Here's an example, not untypical. In "Das Bettelein", one of the essays in The Feel of Steel, she remembers a holiday she took in 1980 with a group of gay male friends. Garner recalls her opinion of them, and the recollection is unflattering -- unflattering to herself, not to the young men: she is making herself look severe, unfriendly, and two-faced.


Privately I disapproved of their obsession with fun, with youthful beauty and clothes and sex … in my heart I thought of them as moral lightweights.


An anecdote follows. She commits a small social cruelty, and they, shocked, tell her to set things right. Then the kicker, the sentence that bounces back against the word lightweights.


Twenty years later, as far as I know, only two of them are still alive.


The fact that they told her to set things right does not cancel out her earlier judgment -- it's not as if moral lightweights don't judge people too -- and nor does the fact that two of the men are dead, but it places them all closer together, she is not above them, they are all on a similar moral plane, able to judge and be judged; they are all human, and humans, as she has reminded us, are never perfect. It's not the judgment she is calling into question -- the thing that pretends to be abstract -- but the high ground she thought she was standing on when she made it. If they, with their character flaws, really were moral lightweights then what was she? There is no answer. She ends the essay reminding herself to study a piece of music; obliquely the lesson is: life is always more complicated than we think; there is always more to learn. But, oh, oblique. Rarely does she end a piece of writing with a firm conclusion. She's more likely to propose a number of scenes and let the larger matter pause there, unresolved, suggestive, "because," she seems to silently say, "resolution is impossible, but -- suggestive -- everything is suggestive: the world is suggestive." The tangle is too great, and things go on and on, infinitely complicated, one thing leading to another, all connected by unpredictable circumstance as unaccountably as with like, like, like.

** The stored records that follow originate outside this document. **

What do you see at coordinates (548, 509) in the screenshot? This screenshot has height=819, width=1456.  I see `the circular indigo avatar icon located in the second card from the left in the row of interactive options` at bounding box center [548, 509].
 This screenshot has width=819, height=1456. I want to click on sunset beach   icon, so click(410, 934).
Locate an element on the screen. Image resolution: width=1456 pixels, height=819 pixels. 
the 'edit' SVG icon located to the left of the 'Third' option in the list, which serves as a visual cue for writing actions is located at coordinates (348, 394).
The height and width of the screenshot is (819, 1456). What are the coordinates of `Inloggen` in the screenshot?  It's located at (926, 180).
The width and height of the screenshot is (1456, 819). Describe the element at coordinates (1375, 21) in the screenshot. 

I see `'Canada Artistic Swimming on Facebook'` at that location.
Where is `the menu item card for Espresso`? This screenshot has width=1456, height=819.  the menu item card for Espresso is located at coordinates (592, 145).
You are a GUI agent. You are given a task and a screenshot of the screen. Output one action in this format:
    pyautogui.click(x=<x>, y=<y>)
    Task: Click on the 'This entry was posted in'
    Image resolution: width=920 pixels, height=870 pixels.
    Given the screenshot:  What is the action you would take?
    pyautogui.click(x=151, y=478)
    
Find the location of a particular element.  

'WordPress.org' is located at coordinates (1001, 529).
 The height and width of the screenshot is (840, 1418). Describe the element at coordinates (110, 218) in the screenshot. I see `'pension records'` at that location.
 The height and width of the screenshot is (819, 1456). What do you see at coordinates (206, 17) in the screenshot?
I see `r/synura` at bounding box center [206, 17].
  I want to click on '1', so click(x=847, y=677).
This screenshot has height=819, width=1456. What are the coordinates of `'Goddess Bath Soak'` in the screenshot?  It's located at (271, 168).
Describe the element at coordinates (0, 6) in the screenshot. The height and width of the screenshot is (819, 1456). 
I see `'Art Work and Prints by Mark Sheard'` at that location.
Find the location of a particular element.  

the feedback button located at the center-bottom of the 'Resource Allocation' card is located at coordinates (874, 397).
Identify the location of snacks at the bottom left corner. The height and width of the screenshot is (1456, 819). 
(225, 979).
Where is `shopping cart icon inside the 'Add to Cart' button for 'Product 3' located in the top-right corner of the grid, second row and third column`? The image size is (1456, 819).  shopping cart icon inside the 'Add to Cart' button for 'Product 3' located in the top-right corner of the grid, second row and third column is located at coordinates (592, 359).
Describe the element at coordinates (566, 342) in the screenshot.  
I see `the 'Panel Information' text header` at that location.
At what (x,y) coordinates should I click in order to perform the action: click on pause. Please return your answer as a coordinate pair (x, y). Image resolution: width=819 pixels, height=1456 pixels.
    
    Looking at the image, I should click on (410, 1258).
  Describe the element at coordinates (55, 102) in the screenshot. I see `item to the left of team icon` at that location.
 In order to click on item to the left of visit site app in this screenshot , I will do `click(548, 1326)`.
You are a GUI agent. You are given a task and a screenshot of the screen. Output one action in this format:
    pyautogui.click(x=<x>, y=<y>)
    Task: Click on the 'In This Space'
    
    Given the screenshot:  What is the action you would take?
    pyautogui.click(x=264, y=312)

Weeks after I'd made this post I came across a review of a memoir written by a doctor who'd worked in various Aboriginal communities around Australia -- Garner helped him. The reviewer wrote:


I was puzzled by the staunchly episodic feel of the book, the continental meandering that brought [Howard] Goldenberg no closer to a resolution--a moral, if you will--that he could construct out of these many experiences. As I relaxed my expectations a bit, I began to appreciate the matter-of-factness of his retelling of these lives he has encountered in the course of his work. If this is not exactly a vehicle for Aboriginal people to tell their own stories, Raft at least provides something very like an objective portrait of the people he encounters. I began to respect the author for the simplicity of his reporting and to be grateful to him for his refusal to embellish.

In the acknowledgments that close the book, Goldenberg offers the briefest of explanations for this tone, noting that among his advisors in style was Helen Garner, who urged him "strenuously to publish the pieces she liked and to incinerate those sections -- 'posturing and rhetorical' -- that she did not. It is precisely that lack of an attempt at fiery moralizing that distinguishes Raft from many otherwise similar memoirs of encounters with remote Australia.


It sounds like the kind of advice she probably gives herself when she writes. Avoid posturing. Beware fiery moralizing. Do not embellish.